Jeff Armstrong is a technically deep president and principal developer with 15+ years building numerical and scientific software, blending expertise in CFD, econometrics, multithreading and low-level systems in languages from Fortran and C to Java and Python. As founder of Approximatrix he has translated advanced math and control theory into production-grade code for aerospace and controls applications, and contributed substantive backend improvements to high-profile open-source projects such as SciPy and Open Watcom (including Schur decomposition sorting, discrete LTI support, and C99 math functions). He is comfortable across the stack of algorithm design, LAPACK integration and signal-processing tooling, and has a track record of adding rigorous tests and numerical solvers like TRSYL to shared libraries. With graduate training in mechanical engineering and economics and hands-on aerospace experience, he combines theoretical rigor with practical engineering judgment. Based in Westlake, Ohio, he also brings unconventional leadership lessons from coaching high-school varsity soccer, reflecting a collaborative, mentoring approach to technical teams.
15 years of coding experience
10 years of employment as a software developer
MS, Mechanical Engineering, MS, Mechanical Engineering at Case Western Reserve University
MA, Economics, MA, Economics at Cleveland State University
Open Watcom V2.0 - Source code repository, Wiki, Latest Binary build, Archived builds including all installers for download.
Role in this project:
Back-end Developer
Contributions:142 commits, 22 PRs, 31 pushes in 9 years 5 months
Contributions summary:Jeff primarily focused on enhancing the Open Watcom C/C++ compiler's math library by implementing new math functions, including the error function (erf), complementary error function (erfc), and the logarithm of the gamma function (lgamma).
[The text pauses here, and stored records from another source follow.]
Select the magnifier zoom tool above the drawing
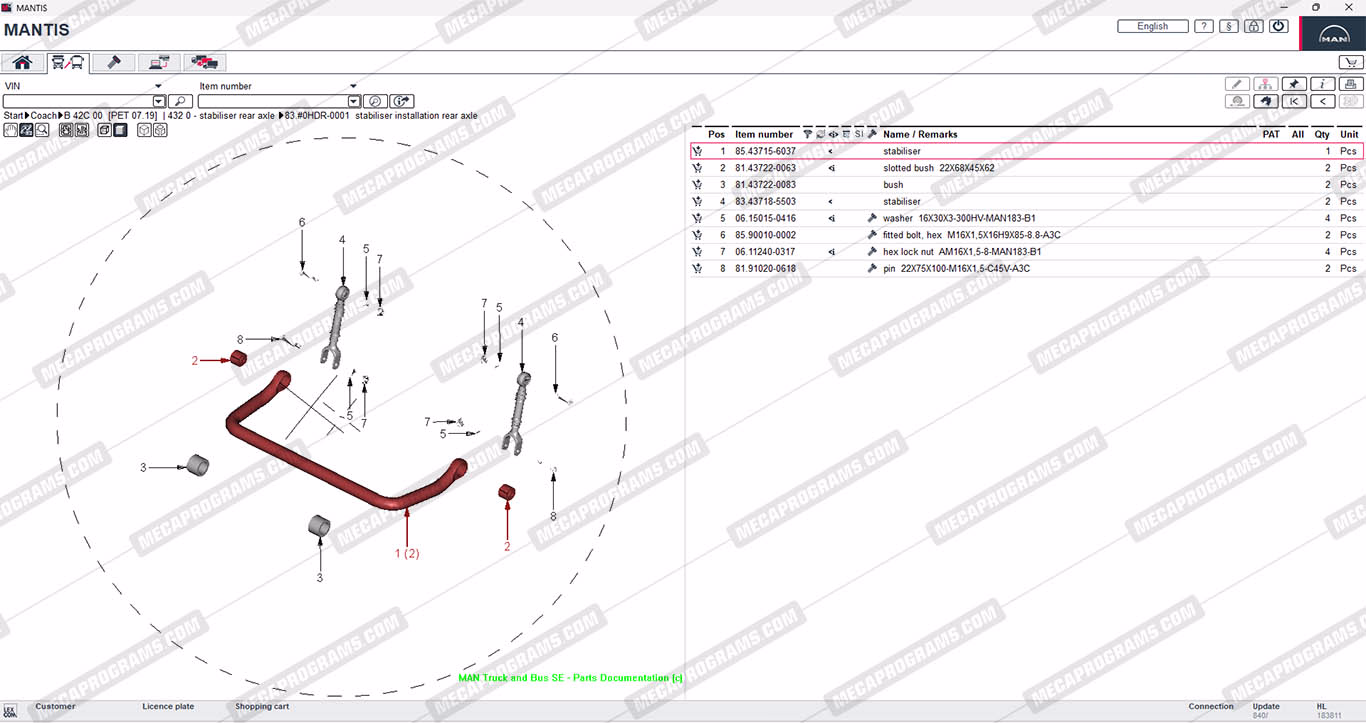The width and height of the screenshot is (1366, 723). tap(42, 130)
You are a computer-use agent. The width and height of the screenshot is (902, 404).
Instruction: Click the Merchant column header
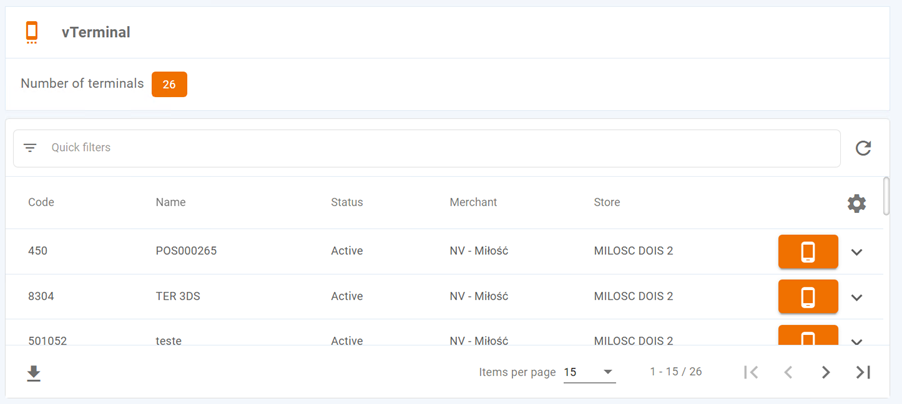(473, 202)
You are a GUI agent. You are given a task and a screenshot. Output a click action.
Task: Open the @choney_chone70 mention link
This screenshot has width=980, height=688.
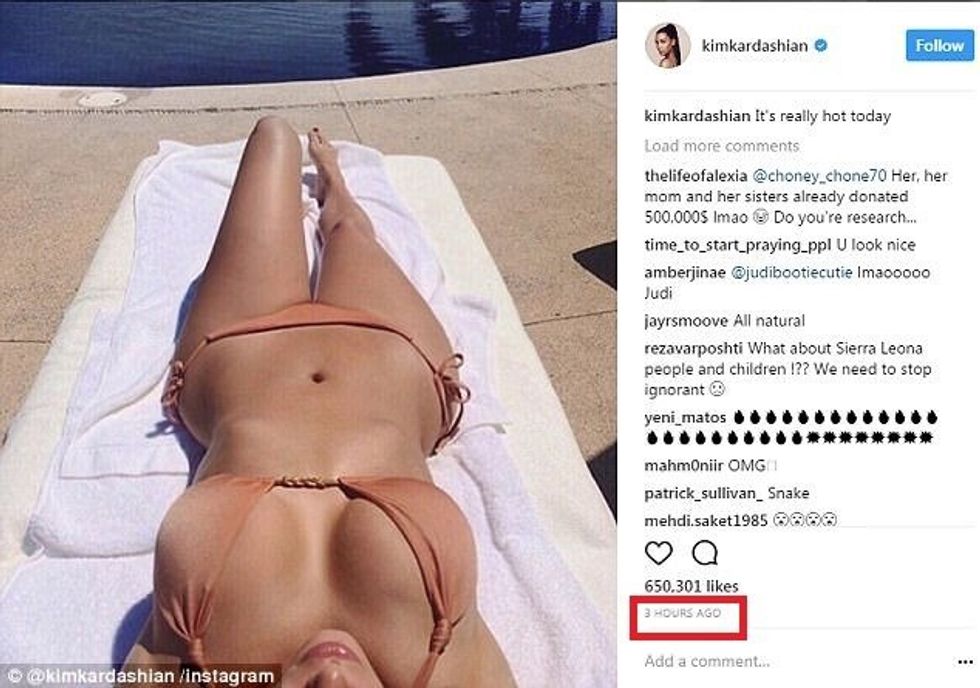(x=819, y=176)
They also worked on improving the existing library by fixing errors and ensuring compatibility with both 16-bit and 32-bit targets. Furthermore, they added new functions such as remquo, and incorporated C99 math error handling and standard library functions.
Contributions summary:Jeff implemented features for the Schur decomposition routine, adding sorting functionality based on eigenvalue properties, as well as fixes to existing code. They added zeros-poles-gain support to discrete LTI functions, enabling new representations and functionality. The user also enhanced the signal processing module, adding discrete LTI systems, and continuous-to-discrete transforms. They further exposed LAPACK's TRSYL Sylvester equation solver and added tests.